I also wanted to ask if the code you mentioned above was publicly available. If so, we could potentially have someone else get started on adapting it for this project and have you review. Let me know what you think!
@PichaiRaman should we un-assign you from this?
I'm going to start looking into this and planning for it this week.
A few questions for me to get this analysis going:
It seems we will want some Kaplan-Meier survival probability curves like these from Pajtler et al, 2015. Is this a good example to follow? I can build it in such a way that we can split it up by short_histology
for now, but then when we get molecular sub-typing information, we can graph the data by their subtypes.

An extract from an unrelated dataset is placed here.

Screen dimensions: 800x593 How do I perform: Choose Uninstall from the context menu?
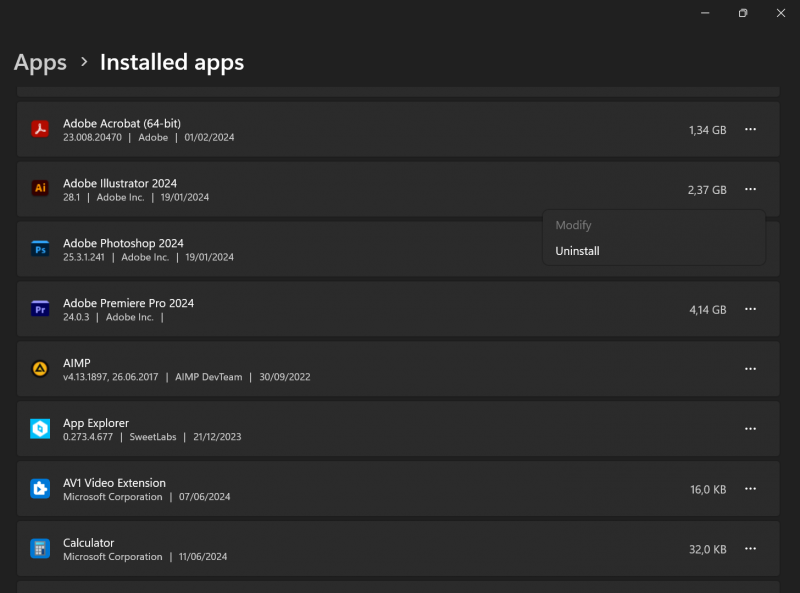click(578, 251)
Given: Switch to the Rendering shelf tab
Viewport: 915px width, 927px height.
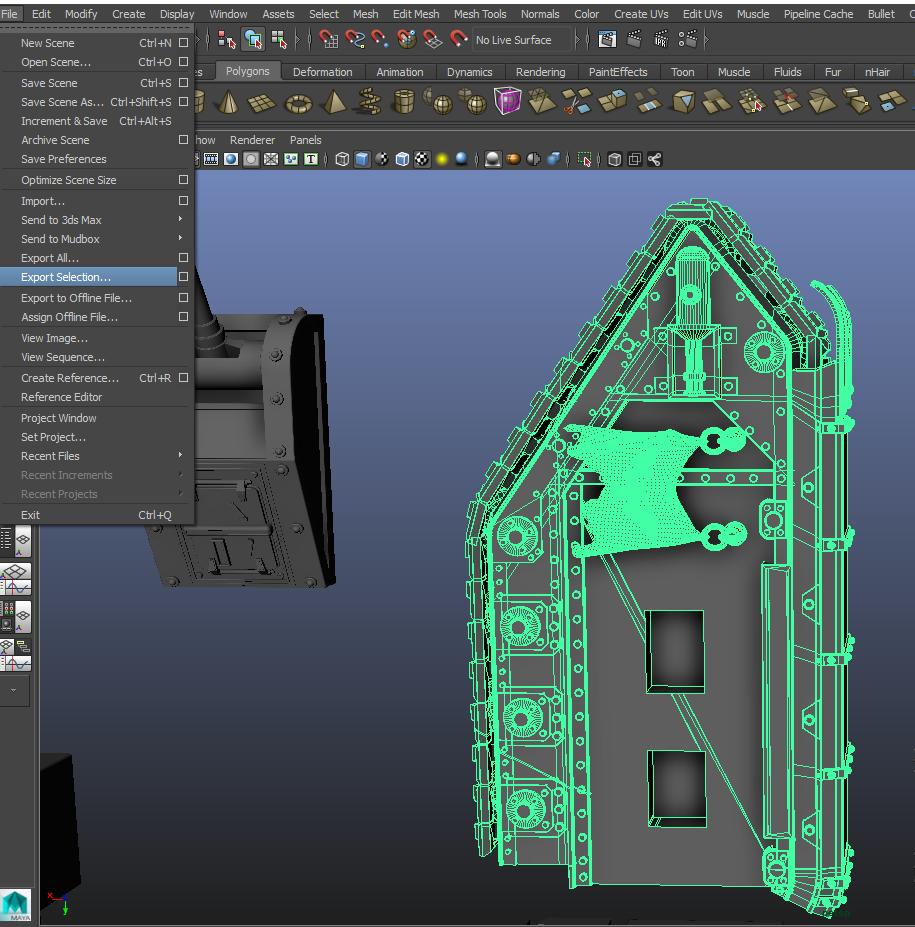Looking at the screenshot, I should 540,72.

I notice some mention of survival analyses on #27 but it is unclear to me what, if anything, would be needed for that analysis from this one.
I've seen survminer
and survMisc
and used in this nice tutorial.
Are there other, more specific to cancer genomics, packages I should look into?
NA
for OS_days
?What do NA
s represent and how should I use it (or not use it)?
Another question, probably for @jharenza at this point: are there any items that one would want to adjust for? For adult tumors this could be something like age at the time of diagnosis. If so, it would be good to write this such that something like this can be specified. If not, there'd be no need to include that functionality.
I like https://lifelines.readthedocs.io/en/latest/. Good tutorials and good information about censoring for missing data and what to do and when with records where we don't know OS days etc.
@cgreene - I don't think we need to adjust for that per se, as usually that is embedded within subtype info (eg DIPGs segregate by age based on the two different histone variants so we would probably do separate survival analyses due to that). I do think maybe we should try to list out certain variables in which we want to test whether survival is higher/lower, as @PichaiRaman mentioned in the description. Eg: were there any significant findings for any tumor type in GSEA #133 and for that tumor type, was there a survival difference based on the enriched samples for X pathway vs not. (I think that is what he was going for here). Similarly with TMB, if we have any tumor types with a good distribution of TMBs - low, high, ultra-high (or however they are designated), we can assess survival based on that variable. If we find novel recurrent fusions or fusion partners in a tumor type/class of tumors, is survival different based on the presence of these?
@cansavvy echoing @jharenza’s sentiment here a bit — I would conceptualize survival analysis as the downstream analysis. That is to say you want to design this such that it can consume both continuous and categorical information from other analyses — so I believe you’ll want to plan to support Cox regression and Kaplan-Maier estimates and log-rank tests and whatever plots are appropriate for each of those.
Okay. This all gives me something I can start with. 👍
We have a basic survival analysis notebook that lays out the various questions and models for survival analysis depending on what independent variables we have questions about.
For the next steps, what would we like to see? Are there specific list of variables we know that we want modeled with survival? Or, should I create a sort of function that can be applied to other data and give back a plot or table?
What kind of set up would people get the most use out of and would best set us up for the upcoming survival based scientific questions?
@sjspielman Do you have any thoughts/recommendations about these questions above as far as future structure?
Thanks for the ping - frankly, this is not my knowledge domain in terms what variables would be appropriate for survival analysis, but I think a function would be ideal if possible so that all survival analyses as consistent as possible. Using a tidyeval setup to have users pass in the specific variables, ensure inputted types are acceptable, returns a plot and two tables as you've done in the template?
Closing all planned analysis tickets in favor of opening new proposed analysis/updated analysis tickets as needed.
Comparison of genomic/transcriptomic features and derivates such as TMB, pathway activity, etc... to survival. Determine markers that could add prognostic values to different PBTA cancer types. KM Plots for significant and interesting features.